What would her life be in such a removed place? What would it be like to live in those red-earthed woods where a city was being built to host candangos [1] from all over Brazil? A place that broke the known limits represented by the big metropolis and her reference of living. The girl would inadvertently face customs and values belonging to singular human beings – conflicting with what had, until then, seemed so universal to her.

The visit to the city’s Esplanade appeases her heart. The gigantic and beautiful public square, with its huge open-air lawn and Cerrado trees, architecturally arranged to host the Republic’s powers, conveys a feeling of freedom to the girl. In that instant, the new – and previously uncomfortable – becomes familiar. She remembers her juvenile desire to live a free and safe life, without the oppression of skyscrapers and the dangerous traffic, which had motivated so many parental prohibitions.

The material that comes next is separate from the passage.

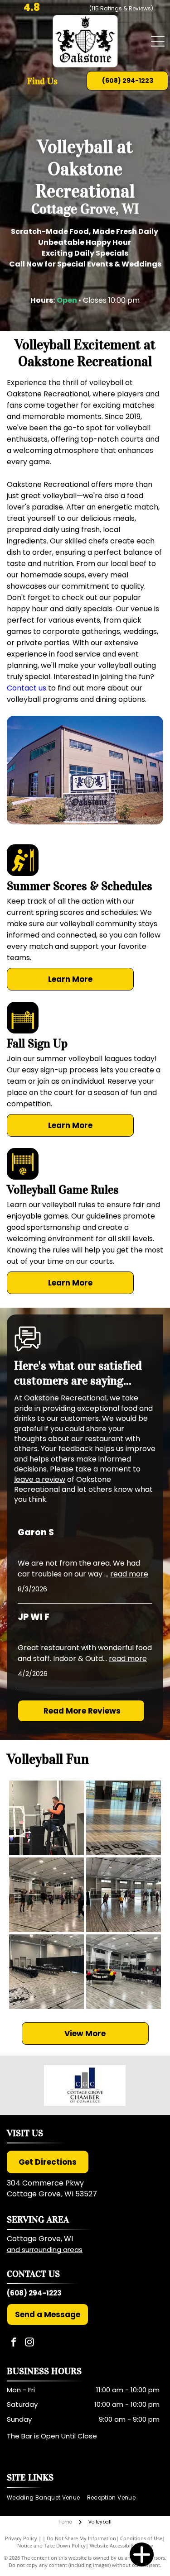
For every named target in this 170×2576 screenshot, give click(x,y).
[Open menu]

She would later learn that such a monumental landmark (the Esplanade), located in the central area of the airplane’s body, separates the two wings (a north and south one), delineating two large spaces with specific, fragmented subdivisions: one sector for schools; another one for hospitals; then hotels, residences, commerce, and culture. Such a different city! Whoever heard of each thing in its own place and nothing mixed up? “A planned city! Architects’ stuff” – she remembers her father’s explanation, somewhat proud of having brought his family to live there.

Hence, a new world of many accents – all equally strong – will populate her adolescence, youth and adulthood. The city doors were open: a city born with the promise of a world for many and for all. 

The girl will grow up aware of the city’s singular importance within Brazil’s political landscape, and will very closely witness the polarizations caused by political passions – sometimes conservative, and sometimes democratic. Her juvenile calmness will be obscured by the 1964 civil-military coup d’état, which will close down the National Congress and establish a military dictatorship that will last for twenty-one years. The return of the democracy in 1985 will be a “slow, gradual and safe opening,” according to the then military President.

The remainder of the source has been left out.